| Work to be completed |
Show every line of the data where the word "selector" can be found.

[Stored data]
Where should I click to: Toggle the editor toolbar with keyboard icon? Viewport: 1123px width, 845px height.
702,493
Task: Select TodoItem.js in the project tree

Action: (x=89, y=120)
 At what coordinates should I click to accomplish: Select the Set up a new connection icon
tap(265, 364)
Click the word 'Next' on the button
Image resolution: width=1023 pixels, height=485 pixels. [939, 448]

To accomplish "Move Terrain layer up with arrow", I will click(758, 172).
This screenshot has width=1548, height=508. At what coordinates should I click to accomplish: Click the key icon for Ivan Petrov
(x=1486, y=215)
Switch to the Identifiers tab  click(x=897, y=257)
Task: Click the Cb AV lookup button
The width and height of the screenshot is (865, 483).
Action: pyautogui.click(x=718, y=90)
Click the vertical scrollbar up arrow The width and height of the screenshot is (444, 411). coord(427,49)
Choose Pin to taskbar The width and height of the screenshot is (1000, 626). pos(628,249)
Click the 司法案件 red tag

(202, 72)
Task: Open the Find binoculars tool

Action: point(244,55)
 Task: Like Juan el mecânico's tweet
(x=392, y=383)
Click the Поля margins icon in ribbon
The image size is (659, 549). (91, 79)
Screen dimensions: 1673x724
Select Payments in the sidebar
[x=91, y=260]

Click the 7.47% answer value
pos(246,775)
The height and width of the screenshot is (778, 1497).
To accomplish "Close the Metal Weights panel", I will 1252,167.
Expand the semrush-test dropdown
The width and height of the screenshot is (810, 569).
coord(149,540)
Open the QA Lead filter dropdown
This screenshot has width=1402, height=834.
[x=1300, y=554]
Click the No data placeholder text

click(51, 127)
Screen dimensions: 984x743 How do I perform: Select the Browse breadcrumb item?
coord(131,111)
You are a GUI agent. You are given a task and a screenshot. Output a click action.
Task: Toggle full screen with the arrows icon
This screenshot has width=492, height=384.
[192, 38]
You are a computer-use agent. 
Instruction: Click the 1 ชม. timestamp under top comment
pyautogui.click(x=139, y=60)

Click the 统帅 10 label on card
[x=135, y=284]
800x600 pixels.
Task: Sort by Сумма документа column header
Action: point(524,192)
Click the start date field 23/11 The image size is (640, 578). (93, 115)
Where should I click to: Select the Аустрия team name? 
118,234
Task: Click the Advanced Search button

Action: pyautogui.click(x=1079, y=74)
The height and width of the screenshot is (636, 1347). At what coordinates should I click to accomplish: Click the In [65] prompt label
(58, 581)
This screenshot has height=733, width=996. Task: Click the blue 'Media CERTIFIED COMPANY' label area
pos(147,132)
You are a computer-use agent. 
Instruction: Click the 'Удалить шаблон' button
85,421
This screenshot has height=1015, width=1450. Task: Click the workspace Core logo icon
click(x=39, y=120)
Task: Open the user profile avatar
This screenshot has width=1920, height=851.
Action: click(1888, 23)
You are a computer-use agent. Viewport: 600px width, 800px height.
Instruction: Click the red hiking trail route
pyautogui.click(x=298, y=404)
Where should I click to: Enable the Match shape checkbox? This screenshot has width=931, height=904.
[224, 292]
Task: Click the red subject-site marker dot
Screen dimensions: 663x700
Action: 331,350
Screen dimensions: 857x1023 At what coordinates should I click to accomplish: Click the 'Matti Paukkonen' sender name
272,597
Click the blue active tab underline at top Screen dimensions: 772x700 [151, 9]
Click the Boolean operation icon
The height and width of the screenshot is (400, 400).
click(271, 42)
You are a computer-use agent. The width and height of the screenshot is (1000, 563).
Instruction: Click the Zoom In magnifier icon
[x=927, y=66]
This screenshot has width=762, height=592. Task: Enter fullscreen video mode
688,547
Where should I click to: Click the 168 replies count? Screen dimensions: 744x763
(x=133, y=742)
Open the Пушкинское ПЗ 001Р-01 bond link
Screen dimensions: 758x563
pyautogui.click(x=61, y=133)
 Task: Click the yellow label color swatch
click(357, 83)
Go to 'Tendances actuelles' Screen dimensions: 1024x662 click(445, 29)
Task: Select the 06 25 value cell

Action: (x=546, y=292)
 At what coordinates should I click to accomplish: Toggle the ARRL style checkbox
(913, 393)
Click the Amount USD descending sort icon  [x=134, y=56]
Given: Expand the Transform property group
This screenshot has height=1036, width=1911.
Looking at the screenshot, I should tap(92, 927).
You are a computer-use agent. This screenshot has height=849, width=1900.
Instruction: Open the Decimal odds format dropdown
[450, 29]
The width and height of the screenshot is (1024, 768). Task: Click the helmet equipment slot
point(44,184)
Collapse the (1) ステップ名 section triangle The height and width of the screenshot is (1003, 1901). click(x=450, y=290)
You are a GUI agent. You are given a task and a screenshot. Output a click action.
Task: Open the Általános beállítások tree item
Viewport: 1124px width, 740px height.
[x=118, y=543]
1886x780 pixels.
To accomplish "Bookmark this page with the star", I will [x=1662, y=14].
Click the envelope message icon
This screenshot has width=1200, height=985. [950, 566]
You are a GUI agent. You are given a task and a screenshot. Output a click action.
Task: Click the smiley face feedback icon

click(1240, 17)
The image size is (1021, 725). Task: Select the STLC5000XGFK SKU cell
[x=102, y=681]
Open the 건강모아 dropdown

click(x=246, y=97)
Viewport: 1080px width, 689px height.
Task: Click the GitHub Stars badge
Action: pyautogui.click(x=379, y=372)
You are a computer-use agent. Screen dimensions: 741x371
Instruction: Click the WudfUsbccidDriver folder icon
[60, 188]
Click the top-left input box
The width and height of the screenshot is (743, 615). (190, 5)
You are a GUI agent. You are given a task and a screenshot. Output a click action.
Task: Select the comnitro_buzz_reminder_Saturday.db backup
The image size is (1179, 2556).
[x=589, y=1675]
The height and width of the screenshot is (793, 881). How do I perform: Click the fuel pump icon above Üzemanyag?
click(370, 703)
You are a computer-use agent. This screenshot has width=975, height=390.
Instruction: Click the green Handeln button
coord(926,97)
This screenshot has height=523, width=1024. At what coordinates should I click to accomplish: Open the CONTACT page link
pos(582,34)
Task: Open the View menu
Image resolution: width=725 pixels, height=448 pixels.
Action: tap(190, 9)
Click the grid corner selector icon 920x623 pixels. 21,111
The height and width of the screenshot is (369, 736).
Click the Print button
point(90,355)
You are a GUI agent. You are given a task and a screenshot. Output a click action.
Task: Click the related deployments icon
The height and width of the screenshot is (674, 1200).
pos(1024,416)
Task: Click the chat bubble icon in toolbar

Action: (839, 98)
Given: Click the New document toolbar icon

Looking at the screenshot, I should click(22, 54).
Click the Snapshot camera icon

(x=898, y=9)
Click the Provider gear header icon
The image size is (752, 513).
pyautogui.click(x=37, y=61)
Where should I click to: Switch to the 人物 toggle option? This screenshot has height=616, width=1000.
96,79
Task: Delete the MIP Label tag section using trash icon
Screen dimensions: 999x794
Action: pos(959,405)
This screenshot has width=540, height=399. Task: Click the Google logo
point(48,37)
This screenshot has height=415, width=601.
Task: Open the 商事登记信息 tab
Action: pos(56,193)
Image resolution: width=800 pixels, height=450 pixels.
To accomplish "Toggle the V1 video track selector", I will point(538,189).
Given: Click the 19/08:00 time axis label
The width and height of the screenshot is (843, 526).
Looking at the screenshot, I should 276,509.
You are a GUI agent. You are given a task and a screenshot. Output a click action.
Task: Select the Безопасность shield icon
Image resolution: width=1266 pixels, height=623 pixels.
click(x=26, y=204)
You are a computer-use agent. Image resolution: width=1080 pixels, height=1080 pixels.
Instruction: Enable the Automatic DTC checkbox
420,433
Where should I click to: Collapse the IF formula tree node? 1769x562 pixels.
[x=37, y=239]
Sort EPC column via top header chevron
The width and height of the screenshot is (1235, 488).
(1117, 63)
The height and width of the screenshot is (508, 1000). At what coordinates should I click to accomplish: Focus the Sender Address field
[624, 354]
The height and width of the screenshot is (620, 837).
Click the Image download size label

| Answer to this problem |
Click the grid corner selector icon 920x623 pixels. 21,111
To accomplish "Toggle the V1 video track selector", I will point(538,189).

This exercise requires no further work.